* TEXTE FOURNI:

Emmanuelle [00:03:45] Est-ce que c'est cette activité qui vous a amenée au Conseil de l'Europe? 

Marisa [00:03:48] Oui, absolument. C'est dans le cadre de cette activité que j'ai commencé à mettre le nez dans les activités du Conseil de l'Europe et j'ai surtout participé en tant qu'experte à un projet extraordinaire qui s'appelle Langue de l'éducation, langue pour l'éducation qui a amené à forger...comment dire...à une opposition presque avec la Commission européenne qui a le dicton L langue maternelle plus deux. Le Conseil de l'Europe, c'était plutôt et éducation plurilingue et interculturelle, qui est un concept global qui englobe toutes les langues des répertoires des enfants, les langues présentes et enseignées à l'école, la dimension langagière des disciplines donc voilà et j'ai gardé... 

Emmanuelle [00:04:47] Donc finalement un concept déhiérarchisant on pourrait dire par rapport aux langues?

* VOTRE OBJECTIF:
Transcrivez en entier, sans y changer quoi que ce soit, l'extrait d'entretien ci-dessus sur le Conseil de l'Europe et l'éducation plurilingue.

* MATÉRIEL FOURNI:
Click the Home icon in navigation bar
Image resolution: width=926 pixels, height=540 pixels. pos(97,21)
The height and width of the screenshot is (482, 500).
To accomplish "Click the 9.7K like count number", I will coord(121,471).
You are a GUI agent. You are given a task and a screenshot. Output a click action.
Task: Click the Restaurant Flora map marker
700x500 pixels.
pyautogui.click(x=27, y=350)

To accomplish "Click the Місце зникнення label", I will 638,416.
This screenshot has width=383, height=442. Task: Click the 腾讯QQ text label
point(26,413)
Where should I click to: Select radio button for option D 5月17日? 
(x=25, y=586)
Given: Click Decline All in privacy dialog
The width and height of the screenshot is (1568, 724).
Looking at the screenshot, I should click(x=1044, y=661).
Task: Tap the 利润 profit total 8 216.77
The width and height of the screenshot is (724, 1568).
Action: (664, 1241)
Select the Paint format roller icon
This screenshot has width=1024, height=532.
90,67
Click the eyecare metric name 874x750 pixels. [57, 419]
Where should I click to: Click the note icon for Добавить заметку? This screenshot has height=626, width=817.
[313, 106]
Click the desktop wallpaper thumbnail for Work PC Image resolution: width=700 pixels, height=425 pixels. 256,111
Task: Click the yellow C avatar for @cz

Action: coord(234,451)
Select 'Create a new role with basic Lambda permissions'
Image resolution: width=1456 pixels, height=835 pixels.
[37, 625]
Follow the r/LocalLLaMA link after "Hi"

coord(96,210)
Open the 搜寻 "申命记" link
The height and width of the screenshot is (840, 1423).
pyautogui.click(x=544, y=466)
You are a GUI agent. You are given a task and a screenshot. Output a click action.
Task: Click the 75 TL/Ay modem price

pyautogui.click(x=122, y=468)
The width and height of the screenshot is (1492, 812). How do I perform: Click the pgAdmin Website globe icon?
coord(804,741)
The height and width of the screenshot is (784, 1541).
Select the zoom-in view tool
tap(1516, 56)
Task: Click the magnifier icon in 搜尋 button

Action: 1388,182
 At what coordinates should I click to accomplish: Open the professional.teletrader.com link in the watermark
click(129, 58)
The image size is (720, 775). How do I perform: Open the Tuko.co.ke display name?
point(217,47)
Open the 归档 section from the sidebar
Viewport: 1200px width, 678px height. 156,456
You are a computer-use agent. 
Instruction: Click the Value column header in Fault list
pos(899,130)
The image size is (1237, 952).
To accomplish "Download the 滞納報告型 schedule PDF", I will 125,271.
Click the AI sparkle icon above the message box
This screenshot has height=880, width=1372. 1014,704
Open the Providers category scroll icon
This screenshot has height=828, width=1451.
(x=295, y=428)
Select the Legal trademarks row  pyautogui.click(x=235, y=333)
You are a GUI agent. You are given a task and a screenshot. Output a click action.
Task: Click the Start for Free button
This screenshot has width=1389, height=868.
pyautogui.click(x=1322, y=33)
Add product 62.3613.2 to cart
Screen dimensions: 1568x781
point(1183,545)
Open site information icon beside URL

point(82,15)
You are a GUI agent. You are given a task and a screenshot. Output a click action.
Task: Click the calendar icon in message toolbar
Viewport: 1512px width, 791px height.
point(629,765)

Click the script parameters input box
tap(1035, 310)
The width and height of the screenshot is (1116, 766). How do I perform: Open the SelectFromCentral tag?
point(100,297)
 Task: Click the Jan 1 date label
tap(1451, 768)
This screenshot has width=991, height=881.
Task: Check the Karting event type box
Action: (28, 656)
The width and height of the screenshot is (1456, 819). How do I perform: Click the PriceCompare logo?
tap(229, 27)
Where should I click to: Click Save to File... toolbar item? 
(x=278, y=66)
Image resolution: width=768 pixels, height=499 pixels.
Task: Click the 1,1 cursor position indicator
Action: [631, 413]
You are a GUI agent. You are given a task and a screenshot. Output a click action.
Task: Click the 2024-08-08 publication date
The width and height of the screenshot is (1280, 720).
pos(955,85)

* RÉSULTAT DE L'EXERCICE:
Emmanuelle [00:03:45] Est-ce que c'est cette activité qui vous a amenée au Conseil de l'Europe? 

Marisa [00:03:48] Oui, absolument. C'est dans le cadre de cette activité que j'ai commencé à mettre le nez dans les activités du Conseil de l'Europe et j'ai surtout participé en tant qu'experte à un projet extraordinaire qui s'appelle Langue de l'éducation, langue pour l'éducation qui a amené à forger...comment dire...à une opposition presque avec la Commission européenne qui a le dicton L langue maternelle plus deux. Le Conseil de l'Europe, c'était plutôt et éducation plurilingue et interculturelle, qui est un concept global qui englobe toutes les langues des répertoires des enfants, les langues présentes et enseignées à l'école, la dimension langagière des disciplines donc voilà et j'ai gardé... 

Emmanuelle [00:04:47] Donc finalement un concept déhiérarchisant on pourrait dire par rapport aux langues?